Inwiefern kann Stille als „Weg“ betrachtet werden?

Die Stille ist noch kein Weg, der Weg ist ein Weg in der Stille. Also eine Praxis, ein meditativer Übungsweg in der Stille. Wobei das interessante ist, dass der Weg, wenn man ihn konsequent geht, einen praktisch über die Stille hinaus führt, man braucht diese Stille nicht mehr. Sie ist in Form von innerer Stille da. Und auch wenn es innerlich und äußerlich lärmend ist, weiß man, da gibt es diesen stillen Ort. Stille ist dann also kein Abstraktum mehr, das ist einfach ein Bewusstseinszustand, der kommt und geht.

Was versteht der Zen-Buddhist unter Stille-Sein?

Darunter versteht er eine bestimmte Art von Erfahrung, die eintritt, auch wieder geht und wieder kommt und wieder geht, bis es nicht mehr bedeutungsvoll ist.

Im Zusammenhang mit Meditation und Erleuchtung wird häufig von einer „Leere“ und einer „Stille“ gesprochen die der Meditierende oder der Erleuchtete empfindet – was versteht man darunter?

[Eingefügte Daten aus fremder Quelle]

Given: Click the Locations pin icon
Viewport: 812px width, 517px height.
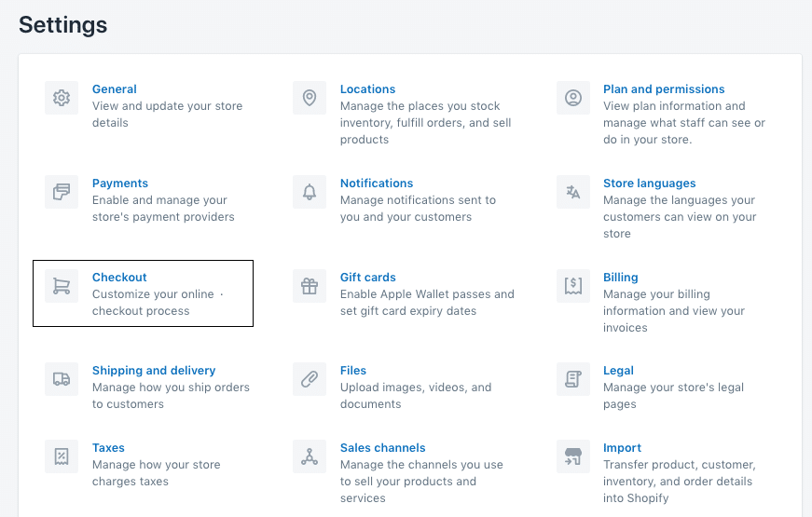Looking at the screenshot, I should coord(310,98).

Leere ist ein Begriff, mit dem man versucht, einen bestimmten Bewusstseinszustand zu beschreiben. Und dann spricht man von der „Leerheit“. Das ist aber ein Zustand, den man nicht in Worte fassen kann. Aber es ist genau der zentrale Zustand um den es bei dieser Übung geht. Der Beste Text dazu ist die Herz-Sutra aus der buddhistischen Tradition, wo es heißt: als der Buddha im Morgengrauen den Morgenstern erblickte, da geschah etwas mit ihm und er brachte es so zur Sprache, dass er sagte, er erkannte in dem Moment, dass alle Gegenstände leer sind. Darüber muss man aber noch einmal auf eine bestimmte Art und Weise nachdenken. Er hat eine Art von Leerheit erfahren, die ihn von allen Leiden befreite. Das ist die Grundtatsache. Ob man jetzt weiter geht und sagt, alle Dinge sind dem Wesen nach leer, ist dann schon wieder zu viel. Die Leerheit, die ist Tatsache. Aber natürlich sind die Dinge nicht leer. Das ist das Grunddilemma wenn man von diese Leerheit spricht. Deswegen heißt es in dieser Herz-Sutra: „Form ist Leere, Leere ist Form.“ Das heißt, wenn du aus dem Zustand herauskommst, begibst du dich wieder in die Welt der Formen. Aber du weißt, das ist nur ein Aspekt der Wirklichkeit. Es gibt auch noch einen anderen Aspekt und der heißt Leerheit


Peter Gottwald – Vita

Geboren 1935 in Shanghai, Umzug der Familie in den Westen 1936, Abitur 1956 in Remscheid, Studium der Medizin bis 1962 in Kiel und München, bis 1976 Mitarbeiter am Max Planck Institut für Psychologie, bis 2001 Professor für Psychologie an der Carl von Ossietzky-Universität Oldenburg. Verheiratet mit Karin Gottwald, lebt mit ihr in Oldenburg. Seit 1962 mit Vereinsyachten und eigenen Booten auf den Meeren unterwegs.